Les gens savent bien que quand on est infertile, il te pousse une espèce d’aura qui te protège des vrais trucs grave de la vie. Genre quand t’as une azoospermie, t’as pas de cancer (sic), ta femme se fait jamais violer, tu vis pas à Fukushima ni dans une cave louée 700€/mois. Tu peux pas comparer donc. Sinon, tu saurais que l’AMP, c’est un peu la maison du bonheur avec des volets en forme de coeur et des arc-en-ciels dans le jardin sur lesquels tu fais du toboggan. Mais toi, t’es trop nase, tu crois que c’est juste de longs couloirs froids d’hôpitaux, des doses de cheval d’hormones que tu t’injectes dans le bide, des ponctions d’ovocytes où on te transperce les ovaires avec une longue aiguille, des hyperstimulations, des échos et des prises de sang tous les deux jours, de l’angoisse, de l’angoisse et de l’angoisse. Toi tu crois que l’AMP, c’est juste une magistrale claque dans ta gueule quad ça marche pas.

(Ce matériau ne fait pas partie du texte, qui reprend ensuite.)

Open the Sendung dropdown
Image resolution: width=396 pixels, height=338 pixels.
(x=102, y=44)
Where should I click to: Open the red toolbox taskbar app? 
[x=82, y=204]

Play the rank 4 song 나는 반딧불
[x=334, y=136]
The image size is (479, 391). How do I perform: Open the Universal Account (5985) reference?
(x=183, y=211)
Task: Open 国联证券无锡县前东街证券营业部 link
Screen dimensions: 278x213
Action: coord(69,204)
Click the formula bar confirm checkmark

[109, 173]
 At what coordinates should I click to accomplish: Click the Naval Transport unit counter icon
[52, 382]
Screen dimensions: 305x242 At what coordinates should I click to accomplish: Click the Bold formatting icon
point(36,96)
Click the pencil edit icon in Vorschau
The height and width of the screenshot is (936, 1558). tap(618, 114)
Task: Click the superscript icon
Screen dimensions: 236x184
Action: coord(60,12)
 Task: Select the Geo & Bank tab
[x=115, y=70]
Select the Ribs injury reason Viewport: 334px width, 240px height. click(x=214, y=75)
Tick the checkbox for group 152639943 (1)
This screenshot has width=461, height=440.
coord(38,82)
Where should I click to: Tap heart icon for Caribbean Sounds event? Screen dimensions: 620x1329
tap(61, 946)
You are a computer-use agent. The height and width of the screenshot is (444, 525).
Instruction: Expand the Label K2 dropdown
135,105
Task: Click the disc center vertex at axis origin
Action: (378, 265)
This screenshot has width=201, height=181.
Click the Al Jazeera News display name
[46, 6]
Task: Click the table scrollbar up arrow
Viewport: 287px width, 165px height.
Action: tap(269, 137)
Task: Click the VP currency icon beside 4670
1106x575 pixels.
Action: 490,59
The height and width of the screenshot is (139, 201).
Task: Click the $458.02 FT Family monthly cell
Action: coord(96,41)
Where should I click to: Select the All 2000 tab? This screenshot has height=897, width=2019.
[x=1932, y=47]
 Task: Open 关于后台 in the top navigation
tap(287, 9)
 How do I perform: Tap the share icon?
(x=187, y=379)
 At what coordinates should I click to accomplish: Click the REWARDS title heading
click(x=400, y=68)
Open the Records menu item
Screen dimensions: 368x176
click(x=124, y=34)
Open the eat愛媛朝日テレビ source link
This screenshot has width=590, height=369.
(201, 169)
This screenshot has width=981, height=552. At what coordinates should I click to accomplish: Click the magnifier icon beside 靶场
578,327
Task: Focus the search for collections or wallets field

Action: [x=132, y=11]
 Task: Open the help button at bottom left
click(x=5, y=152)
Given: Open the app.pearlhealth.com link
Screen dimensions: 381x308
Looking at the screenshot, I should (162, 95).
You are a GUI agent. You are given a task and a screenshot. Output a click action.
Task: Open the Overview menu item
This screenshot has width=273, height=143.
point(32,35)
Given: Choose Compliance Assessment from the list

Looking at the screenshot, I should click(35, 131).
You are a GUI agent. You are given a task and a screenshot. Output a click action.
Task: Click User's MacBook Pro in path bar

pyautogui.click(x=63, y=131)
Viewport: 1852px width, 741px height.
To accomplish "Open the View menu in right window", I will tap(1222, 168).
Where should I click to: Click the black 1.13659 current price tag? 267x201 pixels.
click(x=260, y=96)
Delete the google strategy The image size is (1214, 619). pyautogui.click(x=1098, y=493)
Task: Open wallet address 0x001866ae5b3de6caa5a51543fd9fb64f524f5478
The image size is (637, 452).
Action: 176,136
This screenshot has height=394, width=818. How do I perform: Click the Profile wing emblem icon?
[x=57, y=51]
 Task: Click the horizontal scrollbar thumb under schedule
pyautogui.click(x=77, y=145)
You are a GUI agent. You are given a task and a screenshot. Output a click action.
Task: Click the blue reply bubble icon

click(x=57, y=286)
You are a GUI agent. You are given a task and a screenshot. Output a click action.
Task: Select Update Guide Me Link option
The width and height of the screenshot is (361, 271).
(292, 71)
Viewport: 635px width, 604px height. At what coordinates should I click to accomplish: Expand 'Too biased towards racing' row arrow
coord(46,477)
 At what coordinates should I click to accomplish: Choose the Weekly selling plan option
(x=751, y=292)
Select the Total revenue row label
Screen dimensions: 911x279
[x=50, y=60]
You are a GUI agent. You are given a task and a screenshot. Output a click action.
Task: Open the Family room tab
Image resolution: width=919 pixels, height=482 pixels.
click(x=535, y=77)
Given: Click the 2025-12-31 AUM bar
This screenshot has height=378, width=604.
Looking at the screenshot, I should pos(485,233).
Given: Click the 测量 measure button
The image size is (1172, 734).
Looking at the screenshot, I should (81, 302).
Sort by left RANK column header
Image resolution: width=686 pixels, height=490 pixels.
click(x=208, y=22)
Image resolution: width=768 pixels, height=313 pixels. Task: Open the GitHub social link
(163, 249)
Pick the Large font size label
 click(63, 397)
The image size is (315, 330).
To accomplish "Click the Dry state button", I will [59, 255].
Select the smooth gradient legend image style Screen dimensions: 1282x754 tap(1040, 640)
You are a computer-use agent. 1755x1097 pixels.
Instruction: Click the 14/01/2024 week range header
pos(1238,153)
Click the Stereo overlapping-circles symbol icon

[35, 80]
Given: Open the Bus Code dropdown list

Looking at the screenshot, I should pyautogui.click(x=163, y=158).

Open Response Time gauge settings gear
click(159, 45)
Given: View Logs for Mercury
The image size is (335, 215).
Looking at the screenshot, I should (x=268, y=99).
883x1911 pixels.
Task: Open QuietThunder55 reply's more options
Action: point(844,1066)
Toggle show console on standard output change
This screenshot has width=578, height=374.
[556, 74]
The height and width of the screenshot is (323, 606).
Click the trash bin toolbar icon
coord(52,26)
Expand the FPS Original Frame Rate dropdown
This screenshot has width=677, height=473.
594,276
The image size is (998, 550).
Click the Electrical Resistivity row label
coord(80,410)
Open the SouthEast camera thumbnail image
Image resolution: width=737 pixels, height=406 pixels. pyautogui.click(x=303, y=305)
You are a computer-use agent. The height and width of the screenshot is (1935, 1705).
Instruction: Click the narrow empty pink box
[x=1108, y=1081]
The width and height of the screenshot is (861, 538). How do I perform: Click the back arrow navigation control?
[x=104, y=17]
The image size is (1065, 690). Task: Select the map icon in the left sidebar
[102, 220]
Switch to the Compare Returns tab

Les gens te font chier. Mais c’est normal, t’es aigri. Tu sais pas voir le verre à moitié plein. Tu fais que traîner en pyjama en pleurant sur tes embryons qui se sont pas accrochés ou tes ovaires qui ont pas été fichus de choper un spermato. Ouais, ben, pendant ce temps là, il y a des gens qui ont des panaris. Et ça fait mal les panaris, BORDEL!
Les gens font tout ce qu’ils peuvent pour t’aider, genre te culpabiliser en te disant que c’est dans ta tête. Bon, toi, forcément, tu prends tout mal. Les gens c’est pas Mère Térésa, il y a un moment où ils en ont marre de ton ingratitude. Tu peux pas leur en vouloir. C’est déjà bien sympa de leur part de continuer à t’adresser la parole. Rien que l’autre jour, ils ont dû arrêter cinq minutes de parler de leur gosse (qui est un génie soit dit en passant) pour t’écouter leur expliquer que ta 3ème FIV vient de foirer. C’est énorme cinq minutes. Tu peux pas en plus leur demander de compatir. Faudrait pas abuser non plus. De toute façon, tu peux pas comprendre à quel point c’est dur d’être parents. Eux y arrivent mais toi, c’est sûr que tu vas en chier. Déjà que tes pas doué pour les faire, les gosses, alors les élever, tu penses. Autant demander à un cul-de-jatte de faire des pointes.
Les gens sont quand même vachement sympas de te supporter. Parce que franchement, tu mériterais de crever d’un panaris en regardant Confessions intimes. Là, tu comprendrais ce que c’est que la souffrance.